DiPietre refused to answer questions on Roberts' role during the recount or why the governor talked to the attorney after his vow to recuse himself from the dispute.
`SALT ON THE WOUNDS'
U.S. Rep. Robert Wexler, a Boca Raton Democrat, seized on Roberts' participation in the 2000 recount and suggested it should be grounds for rejecting his nomination. Wexler suggested the nomination ``threw salt on the wounds of the thousands of Floridians whose voting rights were disenfranchised during the 2000 election.
''Judge Roberts worked to ensure that George Bush would become president -- regardless of what the courts might decide,'' Wexler said, relying on news accounts that suggested Roberts gave the governor advice on how the state Legislature could name Bush the winner. ``And now he is being rewarded for that partisan service by being appointed to the nation's highest court.''
U.S. Rep.

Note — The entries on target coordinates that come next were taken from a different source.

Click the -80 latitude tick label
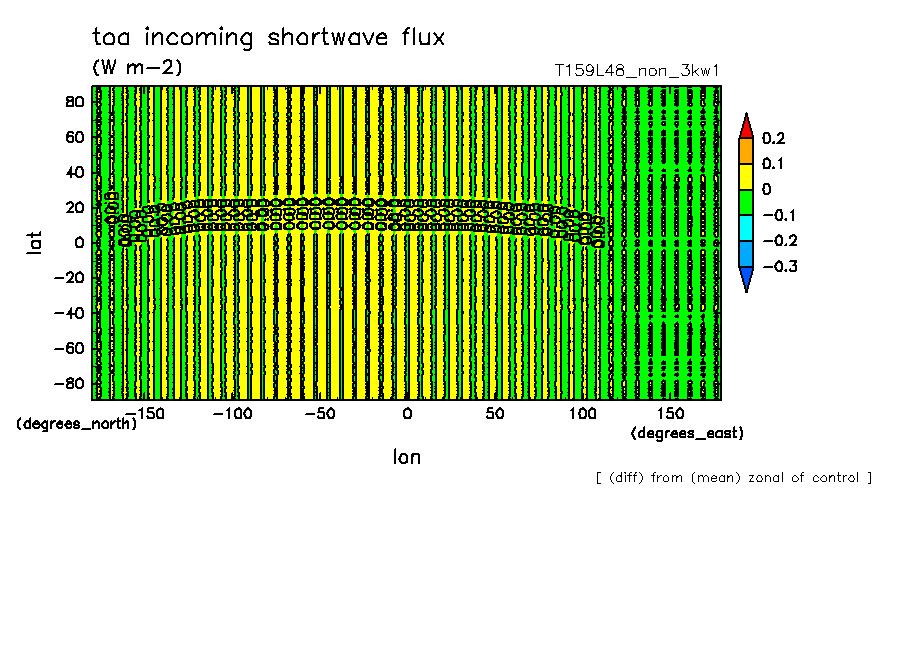The width and height of the screenshot is (904, 654). coord(69,384)
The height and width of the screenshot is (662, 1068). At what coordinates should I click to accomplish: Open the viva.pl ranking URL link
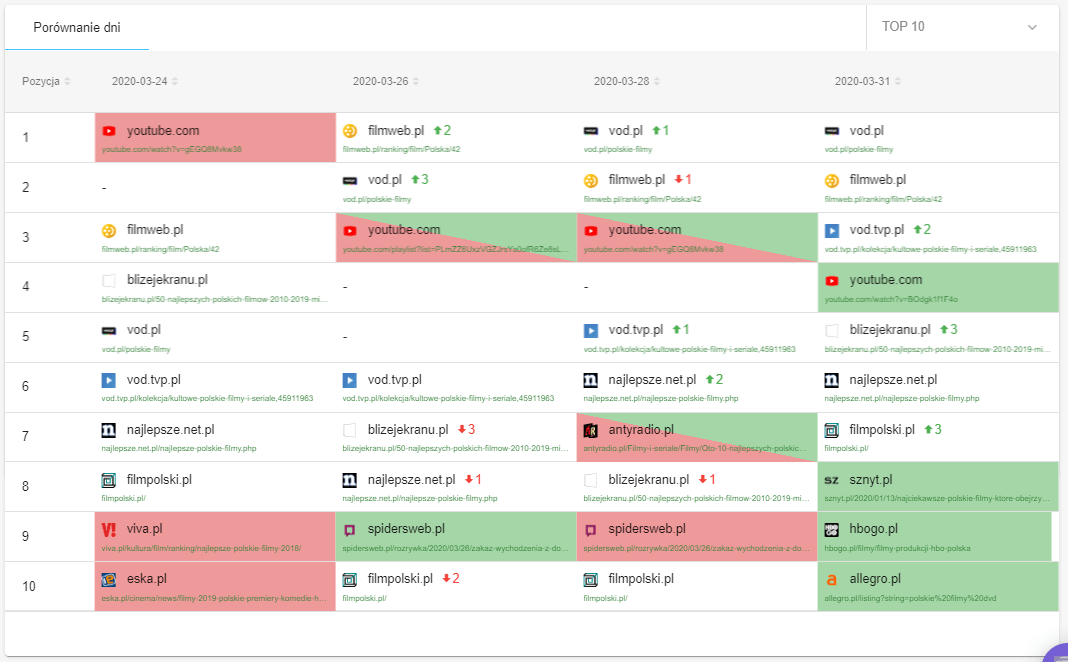(200, 548)
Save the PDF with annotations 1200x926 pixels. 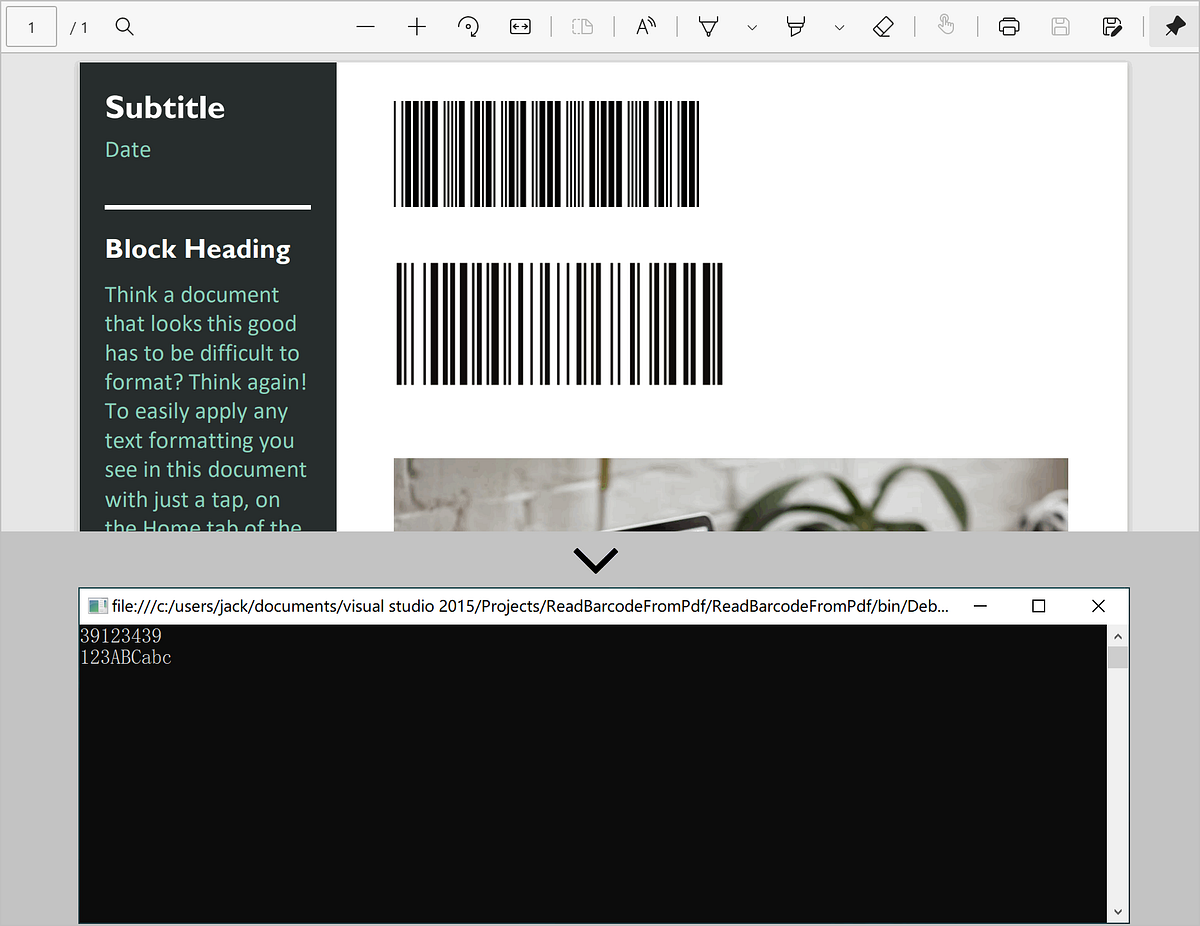coord(1112,27)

Tom Feeney, an Oviedo Republican who was state House Speaker during the tumultuous recount period, shot back that involvement in the recount effort would automatically disqualify a lot of lawyers.
That viewpoint was echoed by Benjamin Ginsberg, who was chief counsel for the Bush-Cheney 2000 campaign.
Roberts ''was not part of the Bush-Cheney operation,'' Ginsberg said. ``What's cool about that time in Florida is it attracted a lot of constitutional lawyers and they were brought in as fast as possible. It was Woodstock for constitutional lawyers.''
Both Feeney and one of the top lawyers for the Florida House of Representatives said Wednesday that the idea of having the GOP-controlled Legislature intervene in the recount controversy arose in the chamber itself, and that outside lawyers actually frowned on the notion.
STATE TIES
Since the recount, the ties between Hogan & Hartson have deepened with Gov. Bush's administration. Carol Licko, the governor's first general counsel, became a partner with Hogan & Hartson after her Miami firm was acquired by the bigger Washington firm.
Hogan & Hartson, which didn't open its first Florida office until 2000, has handled several high profile cases for the state of Florida in the past five years, including representing the state in a water-rights dispute against Georgia and Alabama. Hogan & Hartson also represented the state in a court fight against Coastal Petroleum, a company that held leases to drill for oil in the Gulf of Mexico. Earlier this summer the state reached a settlement to buy back the leases from Coastal.
Herald staff writers Marc Caputo, Lesley Clark, Carol Rosenberg and Jay Weaver contributed to this report.